Some social institutions seem to serve this “our beliefs” function. Today you can see if your question is answered in wikipedia, you can search a library for answers in respected books or journals, and you can call up an expert credentialed in a related area to see if they know of an answer.
Of course these institutions are imperfect. Calling experts is expensive, quick searches only find some of the many differing opinions out there, and encyclopedia answers, while unique, only address a limited range of questions. If you find an answer you know is wrong, it can take a lot of work to change it. You might have to devote a whole career to the attempt, and even then you might not be rewarded for the effort.
Ideally, we’d want an “our answers” institution with easily-found accurate answers on as many questions as possible. Hopefully, anyone could ask any question, and answers would be consistent with each other and across time. If incentives to give accurate answers were strong enough, we might even let anyone correct any answer.
Prediction markets might allow such a better answers institution. Ordinary financial prices offer consistent unique answers that anyone can fix, but for a typical ordinary question, it is very hard to figure out which price combinations might answer it. In contrast, prediction market questions can be expressed in simple ordinary language.
If (money-based) prediction markets were legal, anyone could add a new question for a modest fee (<$100), and quickly get unique answers consistent with all other questions. Anyone could fix any answer, and would have incentives to do so accurately.
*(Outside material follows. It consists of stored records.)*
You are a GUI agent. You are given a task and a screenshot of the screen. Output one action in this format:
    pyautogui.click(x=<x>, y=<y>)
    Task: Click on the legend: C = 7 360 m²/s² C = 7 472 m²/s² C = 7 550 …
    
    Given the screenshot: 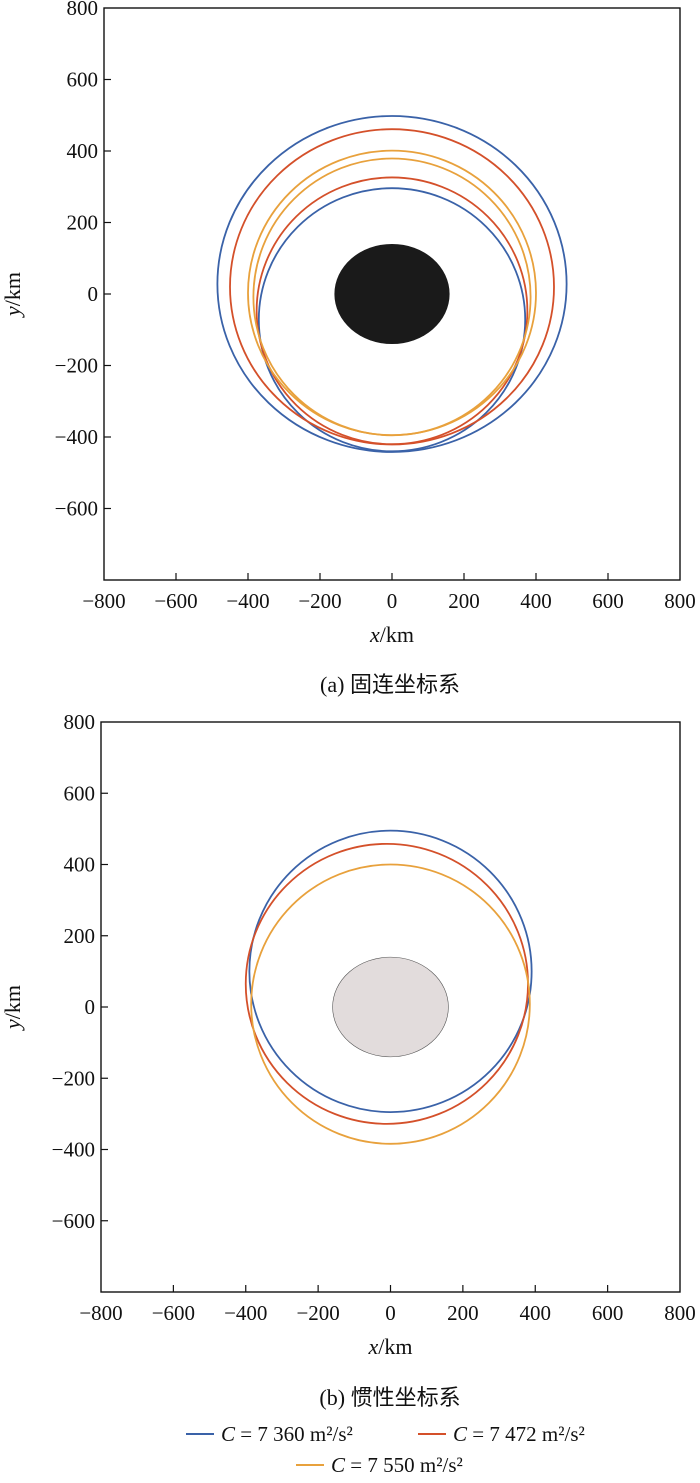 What is the action you would take?
    pyautogui.click(x=386, y=1450)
Or anyone could pay to make any answer more accurate. So far, tests have found prediction markets to be consistently as or more accurate than other prediction institutions with similar resources.
Of course ordinary prediction markets do have one big limitation: they only directly answer questions that eventually become clear for other reasons. But this allows more than it might seem. For example, because we will later know which candidate is elected by what margin, and how big is the post-election unemployment rate, prices today can say which candidate is expected to most help unemployment if elected.
This example suggests one way to expand the range of questions prediction markets can cheaply answer: start with a set of base questions, and then let users ask and answer questions from the vast space of combinations of those base questions. For example, starting with a base consisting of all the specific future readings of all weather stations, users could ask most any weather question of interest, such as whether this next winter will be colder where they are living now, or in the particular city where they are thinking of moving.